牧師の娘でクリスチャン。中学の頃から幽霊が見えるようになってしまったが、家族にも教会の人にも相談できずにいる。


「聖職者になれば幽霊なんて平気じゃん」と言う友人に誘われたのをきっかけに、総合大学の神学部伝道者コースに入学する。院生の八津貝亮と出会ってから、幽霊に関する様々な事件に巻き込まれるようになった。

八津貝亮、22歳。

神学部思想文化コースの院生。全く霊感がないにもかかわらず、なぜか幽霊に関する事件の相談を受けることが多い。他学部では「神学部のエクソシスト」と呼ばれ有名だが、本人はエクソシストをしているつもりはない。


自覚はないが霊を引き寄せやすく、そのせいかはわからないが常にどこか調子が悪い。かと思えば、以外とタフな一面も見せる。ストレスが溜まるとシャボン玉を吹き始める。

川井古和、20歳。

文芸部の部長をしている文学部心理学科の三回生。文化祭で出会った杏実と仲良し。のほほんとした雰囲気に見えるが素で人を振り回す侮れない先輩。

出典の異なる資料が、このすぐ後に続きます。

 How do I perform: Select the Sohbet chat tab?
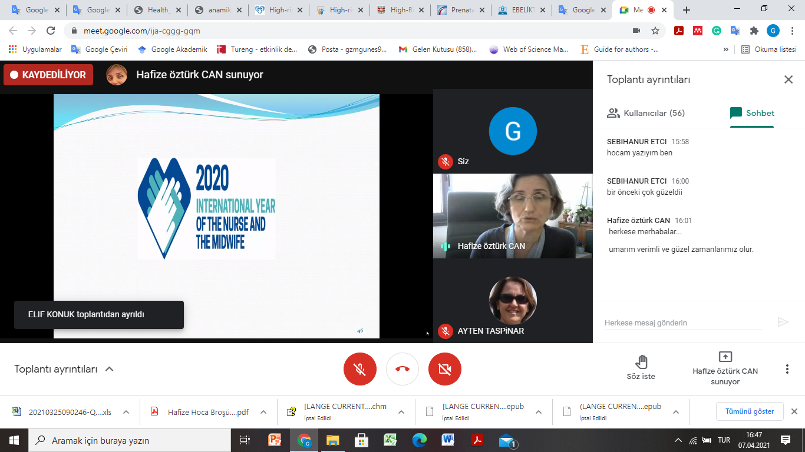[x=752, y=113]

ミステリー小説をネット上にアップしている。事件と名のつくものがあれば、とりあえず現場に行きたくなってしまう。八津貝亮の周りで何か起これば、たいてい彼女が現れる。

小友杏実、18歳。

早智に幽霊が見えることを知っている唯一の友人。周りからはアンと呼ばれている。明るく話しやすい人柄で口も固い。自分の進みたい総合大学に神学部があることを知り、進路に悩んでいた早智をそこへ誘った。自身は社会学部に入る。


ホラー小説や映画が好きで、自分も文芸部に入って小説を投稿している。文芸部のOBの院生が「神学部のエクソシスト」であることを知り、早智だけでなく彼にも会いに、よく神学部へ遊びに来るようになった。

霊南坂舞、22歳。

神学部伝道者コースの院生で、亮と同じ学年。教学補佐をしており、院生の中では早智たちとよく絡む。見つからない時はだいたい喫煙所にいる。

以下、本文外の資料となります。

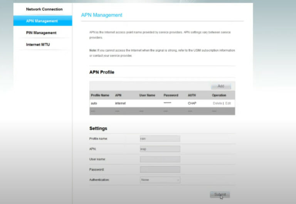The height and width of the screenshot is (204, 296).
Task: Click the Profile Name column header
Action: coord(100,95)
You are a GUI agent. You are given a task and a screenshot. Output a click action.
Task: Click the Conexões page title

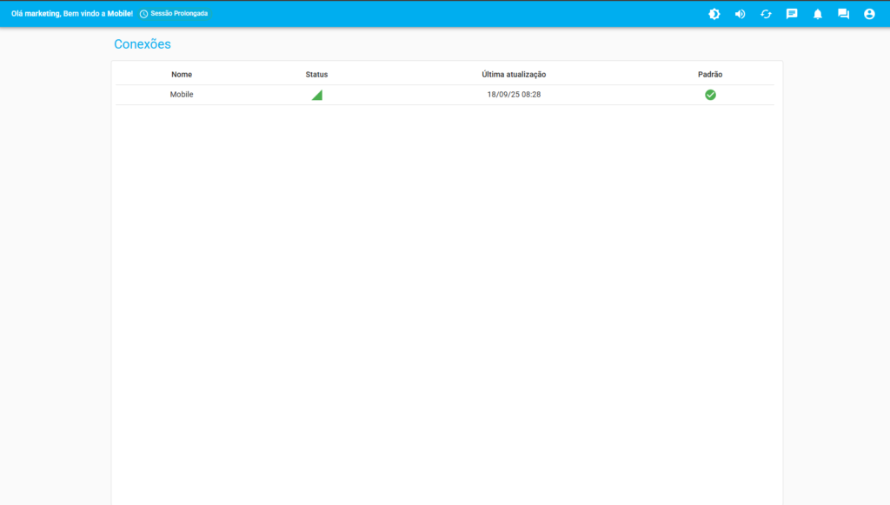(x=143, y=44)
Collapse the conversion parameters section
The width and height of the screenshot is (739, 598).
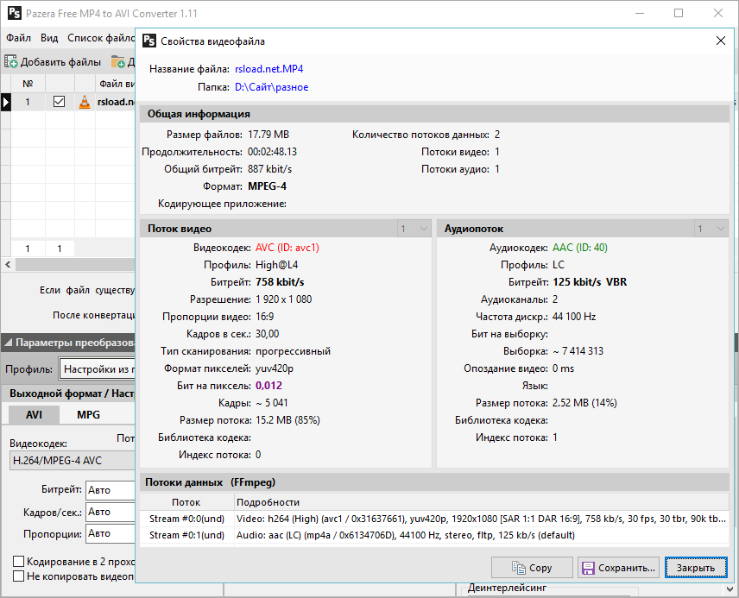(x=8, y=343)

亮と一緒にいることが多いせいか、付き合っていると勘違いされやすいが、本人は「そういう興味はない」と言っている。どういう意味にとるかは神学部の中でも解釈が分かれている。

大葉   茜、50歳。

神学部伝道者コースの社会人編入生。入学してから最初にできた早智の友人。数年前から科目等履修生をしていたので、学内には詳しい。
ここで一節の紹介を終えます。